• _演習用本文_
++++++++++++++++++++

介護者に対する調査の中で、被介護者の逝去後、うつ症状の減少を経験したり、被介護者を長期介護施設に入所させることが介護者の不安の増加を伴ったりした、という報告があります(Burton LC, Zdaniuk B, Schulz R, Jackson S, Hirsch C. Transitions in spousal caregiving. Gerontologist. 2003;43(2):230-241.)。単に介護の身体的負担をとることが、介護者にとってプラスになるとは限らないという、示唆的な結果だと思います。もしかすると、被介護者のケアを「やりきった」と感じられれば、被介護者との死別が必ずしもネガティブな結果になるとは限らないかったり、物理的な介護負担の軽減だけを目的に施設入所を周囲が決めてしまうことで介護者に負い目を感じさせたりしてしまっているのかもしれません。
 我々は、Illness Trajectoryを意識した先を見越した説明、事前のケア計画の支援、実際にケアが始まってからいかに休息をとるか、といった長期的な視点に立って介護者と関わることが求められているのだと思います。

++++++++++++++++++++

• _抽出データ_
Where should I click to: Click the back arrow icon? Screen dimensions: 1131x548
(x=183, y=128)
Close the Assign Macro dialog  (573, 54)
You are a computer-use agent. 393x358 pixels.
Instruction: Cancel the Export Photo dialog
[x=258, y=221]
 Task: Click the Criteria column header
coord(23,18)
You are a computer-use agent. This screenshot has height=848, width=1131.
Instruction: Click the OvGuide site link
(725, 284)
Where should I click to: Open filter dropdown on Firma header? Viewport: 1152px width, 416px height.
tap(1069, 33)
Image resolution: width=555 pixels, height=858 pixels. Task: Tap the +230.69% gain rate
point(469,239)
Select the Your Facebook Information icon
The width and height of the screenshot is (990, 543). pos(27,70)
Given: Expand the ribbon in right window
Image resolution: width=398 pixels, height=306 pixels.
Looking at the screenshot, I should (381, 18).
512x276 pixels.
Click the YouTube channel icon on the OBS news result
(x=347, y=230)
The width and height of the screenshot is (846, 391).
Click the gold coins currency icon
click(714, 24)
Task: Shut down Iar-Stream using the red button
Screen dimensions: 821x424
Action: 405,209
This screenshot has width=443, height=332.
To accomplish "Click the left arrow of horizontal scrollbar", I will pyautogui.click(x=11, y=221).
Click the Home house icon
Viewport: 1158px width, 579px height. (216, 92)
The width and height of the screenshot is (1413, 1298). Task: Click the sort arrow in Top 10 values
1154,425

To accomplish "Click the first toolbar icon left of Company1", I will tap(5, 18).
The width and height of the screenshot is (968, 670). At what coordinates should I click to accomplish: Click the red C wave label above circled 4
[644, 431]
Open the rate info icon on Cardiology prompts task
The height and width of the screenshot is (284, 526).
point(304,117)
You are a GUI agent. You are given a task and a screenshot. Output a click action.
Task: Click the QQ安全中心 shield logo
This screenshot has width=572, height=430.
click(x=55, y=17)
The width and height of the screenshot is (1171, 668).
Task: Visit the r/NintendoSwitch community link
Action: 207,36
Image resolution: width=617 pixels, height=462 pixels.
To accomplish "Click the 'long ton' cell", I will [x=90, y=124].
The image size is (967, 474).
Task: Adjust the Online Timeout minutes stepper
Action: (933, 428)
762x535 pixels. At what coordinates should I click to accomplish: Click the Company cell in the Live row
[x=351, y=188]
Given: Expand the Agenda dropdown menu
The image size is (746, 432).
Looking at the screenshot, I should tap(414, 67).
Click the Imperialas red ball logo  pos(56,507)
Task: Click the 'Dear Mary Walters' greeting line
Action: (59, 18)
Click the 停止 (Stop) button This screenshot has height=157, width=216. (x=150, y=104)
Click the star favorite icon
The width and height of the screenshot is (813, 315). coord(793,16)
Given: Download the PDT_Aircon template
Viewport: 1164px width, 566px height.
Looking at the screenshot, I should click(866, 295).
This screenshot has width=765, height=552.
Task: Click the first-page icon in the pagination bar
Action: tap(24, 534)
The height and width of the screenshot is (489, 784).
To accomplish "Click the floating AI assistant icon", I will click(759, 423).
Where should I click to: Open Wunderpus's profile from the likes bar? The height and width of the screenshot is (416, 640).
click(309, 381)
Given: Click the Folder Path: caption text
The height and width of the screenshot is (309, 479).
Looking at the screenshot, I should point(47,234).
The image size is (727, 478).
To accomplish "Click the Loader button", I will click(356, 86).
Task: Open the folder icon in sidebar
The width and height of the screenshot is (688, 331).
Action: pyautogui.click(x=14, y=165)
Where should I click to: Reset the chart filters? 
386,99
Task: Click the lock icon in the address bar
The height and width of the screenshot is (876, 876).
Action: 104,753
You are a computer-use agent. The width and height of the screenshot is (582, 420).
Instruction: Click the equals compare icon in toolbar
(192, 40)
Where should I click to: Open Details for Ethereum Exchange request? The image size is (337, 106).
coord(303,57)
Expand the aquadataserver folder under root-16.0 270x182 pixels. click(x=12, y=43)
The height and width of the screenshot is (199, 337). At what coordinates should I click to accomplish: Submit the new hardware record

++++++++++++++++++++

• _作業指示_
[1] 介護者に関する本文で、被介護者を長期介護施設に入所させることは、介護者の何の増加を伴ったと報告されているか。
[2] 介護者に関する本文を、最後の文の後から続けてください。

• _演習結果_
[1] 介護者の不安の増加。

[2]
まとめ

 在宅ケアにおける医療安全の指標の一つである「介護者」のケアについてまとめました。家族が介護者として関わっている場合、その方の健康状態にも配慮するという家族志向ケアのアプローチによって、ケアの質を高めることにつながると思います。個人的な印象としては、いわゆる田舎の地域における在宅ケアでは、介護に関する問題が生じた時に地域の目が届きやすいので、医療者があえて意識しなくても(例:看護師さんが医療者というより一人の地域の人間としてみてくれている感じ)介護負担の軽減を図ってくれています。自分も地域の中でいつか同じような立場になるのだから、という当事者意識が働いているからでしょうか。
 患者さん自身のケアをどうするかを、家族や施設スタッフのことまで意識して俯瞰的にみることの重要性を学びました。